Le principal intéressé dit avoir voulu mettre en mots les luttes intérieures avec lesquelles il doit composer, sur des pièces telles que I Am Not Afraid, où il partage ses sentiments mitigés à l’égard de la paternité («Je n’aurai jamais d’enfants; je les porterais et les mangerais, mes enfants»), ou sur The Riverbed, qui relate l’alcoolisme ayant un temps noyé ses périodes dépressives («Quand tu te réveilles pour le sixième matin d’affilée avec ton Tanqueray, tu te relèves et tu bois à nouveau»).
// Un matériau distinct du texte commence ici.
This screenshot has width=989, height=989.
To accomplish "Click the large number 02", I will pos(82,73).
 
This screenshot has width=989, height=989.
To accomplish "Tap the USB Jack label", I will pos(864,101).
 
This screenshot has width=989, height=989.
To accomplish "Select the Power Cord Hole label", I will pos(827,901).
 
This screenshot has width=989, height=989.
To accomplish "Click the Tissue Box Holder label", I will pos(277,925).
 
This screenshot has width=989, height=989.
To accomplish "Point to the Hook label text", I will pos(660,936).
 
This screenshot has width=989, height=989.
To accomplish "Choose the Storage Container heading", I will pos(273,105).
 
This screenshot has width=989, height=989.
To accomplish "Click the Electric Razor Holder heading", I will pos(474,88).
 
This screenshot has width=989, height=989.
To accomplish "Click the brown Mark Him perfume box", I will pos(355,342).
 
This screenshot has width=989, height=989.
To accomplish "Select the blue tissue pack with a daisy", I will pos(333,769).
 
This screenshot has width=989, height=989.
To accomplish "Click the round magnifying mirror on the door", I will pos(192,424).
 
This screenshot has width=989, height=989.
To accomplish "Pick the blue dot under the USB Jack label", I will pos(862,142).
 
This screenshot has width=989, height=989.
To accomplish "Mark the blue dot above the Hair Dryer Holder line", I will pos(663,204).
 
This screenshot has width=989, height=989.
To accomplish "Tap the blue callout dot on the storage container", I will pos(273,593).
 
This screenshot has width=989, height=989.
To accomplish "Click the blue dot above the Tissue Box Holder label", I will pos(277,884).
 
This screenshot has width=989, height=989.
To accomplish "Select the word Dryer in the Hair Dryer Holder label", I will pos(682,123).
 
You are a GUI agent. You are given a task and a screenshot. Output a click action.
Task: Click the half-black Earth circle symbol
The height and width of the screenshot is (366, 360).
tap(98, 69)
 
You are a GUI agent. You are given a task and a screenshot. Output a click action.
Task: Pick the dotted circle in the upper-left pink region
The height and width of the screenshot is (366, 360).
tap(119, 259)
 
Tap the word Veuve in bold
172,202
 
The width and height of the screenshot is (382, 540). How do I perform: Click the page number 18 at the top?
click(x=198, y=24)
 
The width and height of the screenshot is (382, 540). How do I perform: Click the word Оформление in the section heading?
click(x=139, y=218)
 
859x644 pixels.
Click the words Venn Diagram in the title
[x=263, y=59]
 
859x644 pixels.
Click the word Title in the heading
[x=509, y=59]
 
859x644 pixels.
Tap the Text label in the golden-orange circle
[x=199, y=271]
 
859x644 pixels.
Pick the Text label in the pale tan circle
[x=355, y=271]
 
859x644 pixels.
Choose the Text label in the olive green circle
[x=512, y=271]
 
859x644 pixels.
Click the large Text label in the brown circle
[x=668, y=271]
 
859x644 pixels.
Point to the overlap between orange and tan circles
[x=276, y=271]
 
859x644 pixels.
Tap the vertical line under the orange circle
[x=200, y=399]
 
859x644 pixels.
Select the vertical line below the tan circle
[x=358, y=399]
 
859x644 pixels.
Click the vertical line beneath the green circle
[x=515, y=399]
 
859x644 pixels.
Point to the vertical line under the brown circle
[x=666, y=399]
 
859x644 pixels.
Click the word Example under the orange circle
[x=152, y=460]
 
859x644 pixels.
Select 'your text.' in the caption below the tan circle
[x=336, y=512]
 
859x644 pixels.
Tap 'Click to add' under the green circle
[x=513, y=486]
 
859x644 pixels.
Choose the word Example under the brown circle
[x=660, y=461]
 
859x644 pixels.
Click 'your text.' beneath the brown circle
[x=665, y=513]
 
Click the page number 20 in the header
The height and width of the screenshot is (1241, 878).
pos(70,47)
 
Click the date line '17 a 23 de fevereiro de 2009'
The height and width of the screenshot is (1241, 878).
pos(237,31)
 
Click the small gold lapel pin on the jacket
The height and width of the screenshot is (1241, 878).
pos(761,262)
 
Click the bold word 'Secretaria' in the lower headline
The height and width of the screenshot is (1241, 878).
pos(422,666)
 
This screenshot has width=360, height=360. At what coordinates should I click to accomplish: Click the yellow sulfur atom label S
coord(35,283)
«Le disque a fini par aborder de front la notion de folie. C’est un terme plutôt vague; je fais référence aux états liminaires, que ce soit la dépression, les troubles bipolaires, l’homosexualité ou les troubles de genre. C’était la thématique de l’album. Tous ces comportements et états d’âme qu’on qualifie d’anormaux, de déviants.» Pallett souhaitait enrichir le discours autour de la maladie mentale, en tant que personne qui souffre de «crises d’anxiété complètement paralysantes».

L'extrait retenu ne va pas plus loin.